While I was visiting with Mrs. Hatcher, she showed me a watercolor
palette that she had at one time used for her own work. Her parents
had helped her choose the colors. Extrapolating from this palette,
I tried to identify the colors of oil paint that Edgar might have
used, and concluded the following: Hookers Green, Cadmium Yellow Light,
Cadmium Red Light, Van Dyke Brown, Alizarin Crimson, Indian Red (Red
Ochre), Indian Yellow, and Payne’s Gray (although not named for him,
Edgar liked to entertain the idea that it was). And for his blue,
I suspect he probably used Ultramarine Blue, rather than Cobalt. Vermilion
is also likely to have been on his palette. As his daughter explained
to me, the painters of his time credited Edgar with being the first
to portray the blue-hued California hills with a touch of this bright
red. Edgar Payne never used black on his palette.
Edgar Payne painted during the day since he preferred to paint only
with natural light. However, as Mrs. Hatcher recalls, her father spent
his evenings drawing in black and white, sketches which he used for
experimentation and thinking through his principles of landscape painting.
These were the drawings that evolved into the thumbnail compositional
sketches that became the core of his classic book on landscape painting.
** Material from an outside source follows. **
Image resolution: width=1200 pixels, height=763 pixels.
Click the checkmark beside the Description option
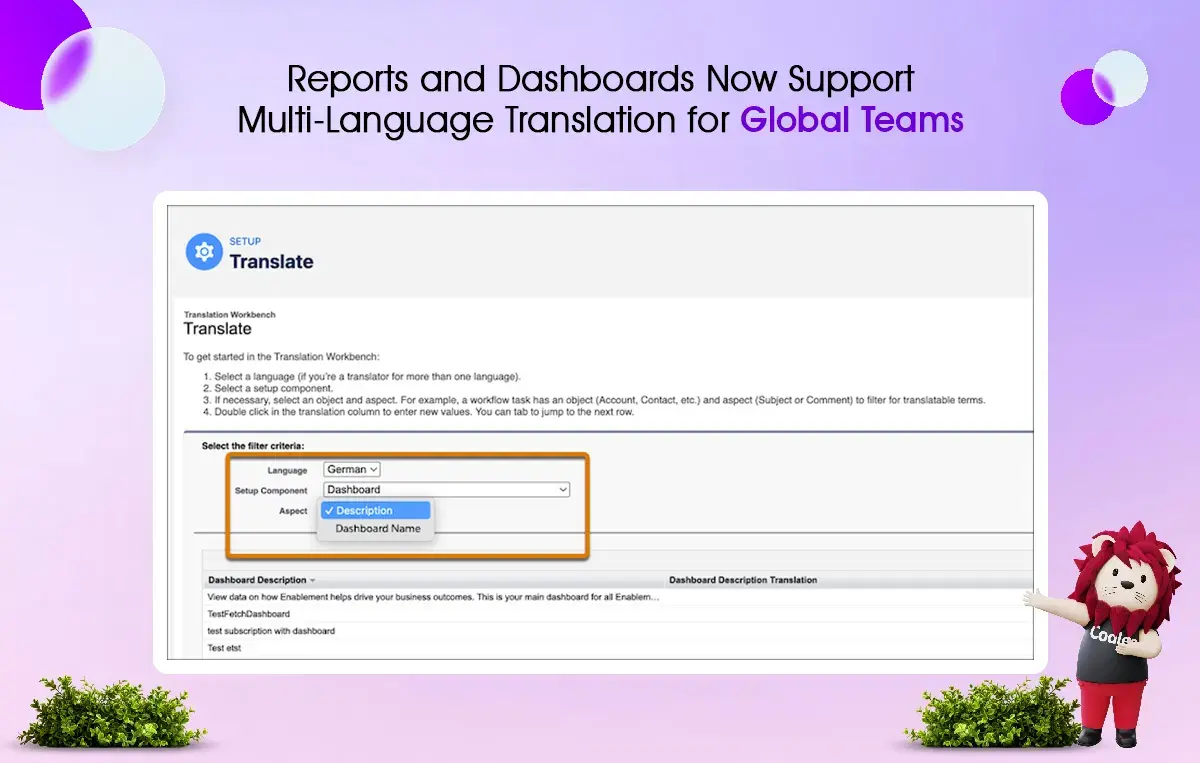click(x=329, y=510)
Mrs. Hatcher owns one particular small painting that has a special
story. In 1928, when Edgar caught pneumonia, his doctor instructed
him to stay indoors, which meant he couldn’t go out to work in his
studio. He accommodated by staying home and borrowing Elsie’s gouache
to paint several small compositions from memory. The painting that
Mrs. Hatcher owns depicts an invented Swiss mountain scene. The work
appears to have been quickly painted and retains his characteristic
thick daubs of oil paint. According to Mrs. Hatcher, weathering the
art world’s change to modernism was difficult for her father and he
suffered acutely. He was involved with the group, Sanity for the Arts,
which was dedicated to preserving traditional art. Edgar was antagonistic
to abstract work primarily because landscape painting meant such a
great deal to him and mountains held for him a spiritual meaning.
In contrast, Elsie was very open to modernism.
Fortunately, during my visit with Mrs. Hatcher, I was also able to
paint the same day for a short time in sunny fifteen-degree weather.
I showed the resulting painting to Mrs. Hatcher for her comments.
I am grateful for her hospitality and the interview. I also feel honored
that she critiqued my work. Now I can say that members of two generations
of the Payne family have influenced my own work.